Probation service: Offender supervision to be renationalised
- Published
The supervision of all offenders on probation in England and Wales is being put back in the public sector after a series of failings with the part-privatisation of the system.
It reverses changes made in 2014 by then Justice Secretary Chris Grayling.
The National Audit Office said problems with the part-privatisation had cost taxpayers nearly £500m.
All offenders will be monitored by the National Probation Service from December 2020.
It had previously been managing just those posing the highest threat, with low and medium risk offenders monitored by community rehabilitation companies.
Chief probation inspector Dame Glenys Stacey said she was "delighted" about the decision because the model of part-privatisation was "irredeemably flawed", and people would be safer under a system delivered by the public sector.
The National Audit Office - Parliament's spending watchdog - also said that the numbers returning to prison for breaching their licence conditions had "skyrocketed" under part-privatisation.
Justice Secretary David Gauke told the BBC he recognised that "the system isn't working" and renationalisation was the best way to reduce reoffending and rehabilitate people.
But he said there was still a role to be played by private companies, as well as charities.
Under the new system, released prisoners and those serving community sentences will be monitored by staff from the National Probation Service based in eleven new regions.
Each area will have a dedicated private or voluntary sector partner, responsible for unpaid work schemes, drug misuse programmes and training courses.
Payment by results - a key element of Mr Grayling's model - will not be used.
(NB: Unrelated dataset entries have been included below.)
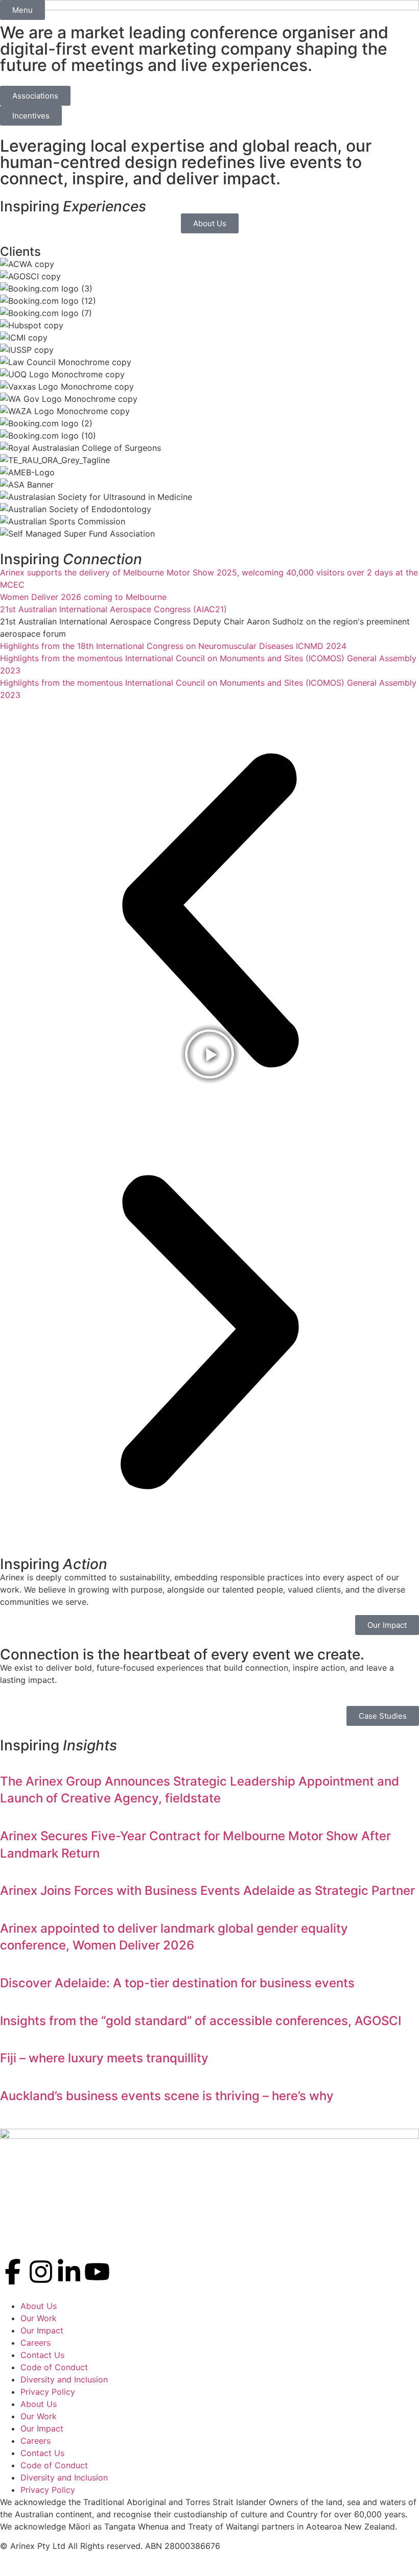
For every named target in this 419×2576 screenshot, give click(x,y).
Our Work (38, 2318)
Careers (35, 2343)
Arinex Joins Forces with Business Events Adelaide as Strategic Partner (207, 1890)
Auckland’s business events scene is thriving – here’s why (167, 2095)
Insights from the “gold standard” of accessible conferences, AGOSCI (200, 2020)
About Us (38, 2306)
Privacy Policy (47, 2392)
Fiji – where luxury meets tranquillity (104, 2058)
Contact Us (42, 2355)
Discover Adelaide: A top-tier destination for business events (177, 1983)
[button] (209, 912)
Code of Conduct (54, 2367)
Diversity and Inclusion (64, 2379)
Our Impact (41, 2330)
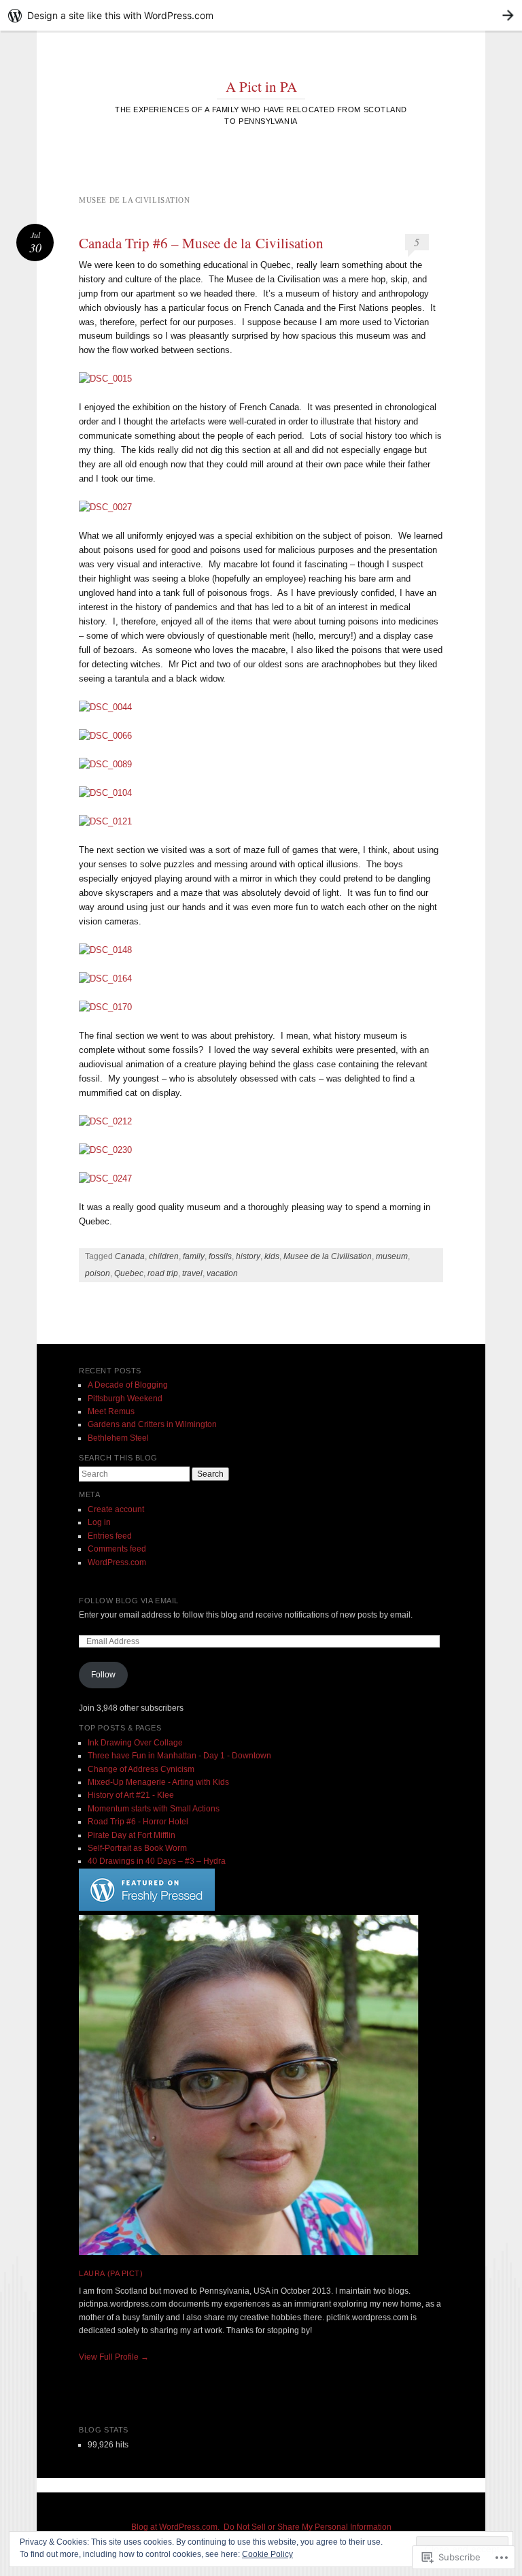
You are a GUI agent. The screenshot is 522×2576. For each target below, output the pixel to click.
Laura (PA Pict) (111, 2273)
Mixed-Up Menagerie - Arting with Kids (158, 1782)
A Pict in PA (261, 86)
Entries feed (110, 1536)
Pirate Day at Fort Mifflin (131, 1835)
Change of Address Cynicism (141, 1769)
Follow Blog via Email (129, 1600)
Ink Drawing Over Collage (135, 1742)
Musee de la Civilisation (327, 1256)
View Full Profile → (114, 2357)
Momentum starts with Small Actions (154, 1808)
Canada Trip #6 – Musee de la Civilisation (201, 242)
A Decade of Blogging (128, 1385)
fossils (220, 1256)
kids (271, 1256)
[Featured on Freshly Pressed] (147, 1908)
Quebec (128, 1273)
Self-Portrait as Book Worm (137, 1848)
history (248, 1256)
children (164, 1256)
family (194, 1256)
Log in (99, 1522)
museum (392, 1256)
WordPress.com (117, 1562)
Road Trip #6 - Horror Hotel (138, 1821)
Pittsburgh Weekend (125, 1398)
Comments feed (117, 1549)
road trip (162, 1273)
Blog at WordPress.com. (175, 2527)
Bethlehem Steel (118, 1438)
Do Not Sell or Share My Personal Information (308, 2527)
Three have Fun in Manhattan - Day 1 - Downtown (179, 1755)
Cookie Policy (267, 2554)
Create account (116, 1509)
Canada (130, 1256)
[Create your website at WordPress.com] (261, 15)
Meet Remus (111, 1411)
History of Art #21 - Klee (131, 1795)
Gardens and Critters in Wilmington (152, 1424)
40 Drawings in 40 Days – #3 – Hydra (157, 1861)
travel (192, 1273)
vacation (222, 1273)
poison (97, 1273)
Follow (103, 1674)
The community rehabilitation companies' contracts are not being renewed.
When Mr Grayling introduced changes in 2014, opponents warned the public could be put at risk, and many probation staff quit due to fears that the new system would be too fragmented.
The House of Commons justice committee also expressed "considerable concern" at the time, that companies supervising low and medium risk offenders would not be required to have professionally qualified staff - although Mr Grayling promised employees would have the right skills to manage offenders.
'It felt like there was somebody there for you'
A former prisoner with experience of the system before and after Mr Grayling's reforms spoke to BBC Radio 4's Today programme.
"I've now been on probation five, six months and I've seen my probation officer five times. I don't blame the staff because they're just overworked. It's become more about hitting targets, and with that you end up with less time with your probation officer.
"The thing is with me, I've come to a point where I've had enough and I want to do something with my life. And none of that support has come through probation.
"They used to have a work phone number and they used to say, 'if you need to phone me or if there's a problem come up, then you call the probation officers'. They'd ring you back and say, 'is everything alright?', because they'd saved all of our numbers within that phone.
"It felt like there was somebody there for you.
"At the moment, if I want to speak to my probation officer, I have to phone a call centre, who then tries to find my probation officer, so I've gone through two or three people, for basically an email."
Mr Gauke told BBC Radio 4's Today programme: "We've run into difficulties for complex reasons", including that "the case loads have not been what was anticipated", with more higher-risk cases needing to be dealt with and fewer in the lower-risk categories.
He said there was still a "really important role" to be played by both the private and voluntary sectors, for example in terms of drug rehabilitation and unpaid work.
But when it comes to offender management, "it would be better done if that was a unified model and we bring it under one organisation", he told BBC Breakfast. He added that "the reoffending rate has fallen by a couple of points since 2014".
The MoJ said the reforms announced on Thursday were designed to build on the "successful elements" of the existing system, which led to 40,000 additional offenders being supervised every year.
Nail in the coffin for flagship reforms
The decision to renationalise offender supervision will be seen as an admission by the government that Chris Grayling's flagship reforms have failed.
He went ahead in 2014 despite numerous warnings about the considerable risks of splitting probation services between different providers and introducing a method of payment-by-results.
Probation unions and criminal justice experts urged him to at least pilot the new approach, so problems could be identified and rectified. But Mr Grayling went for quick, wholesale change.
He wanted the contracts with the private companies firmly in place before the 2015 general election so the system couldn't be undone if there was a change of government.
However, inspection after inspection signalled serious problems, with the nail in the coffin being Dame Glenys Stacey's report in March.
Probation union Napo welcomed the new approach, saying the part-privatisation should never have happened. It said it would continue to oppose the involvement of private firms in rehabilitation programmes.
And shadow justice secretary Richard Burgon said the Conservatives had been "forced to face reality" that their probation model was "broken".
But speaking on behalf of four companies that are responsible for 17 of 21 community rehabilitation companies in England and Wales, Janine McDowell, of Sodexo Justice Services in the UK & Ireland, said she was disappointed by the decision.
"As well as increasing cost and risk, this more fragmented system will cause confusion as offenders are passed between various organisations for different parts of their sentence," she said.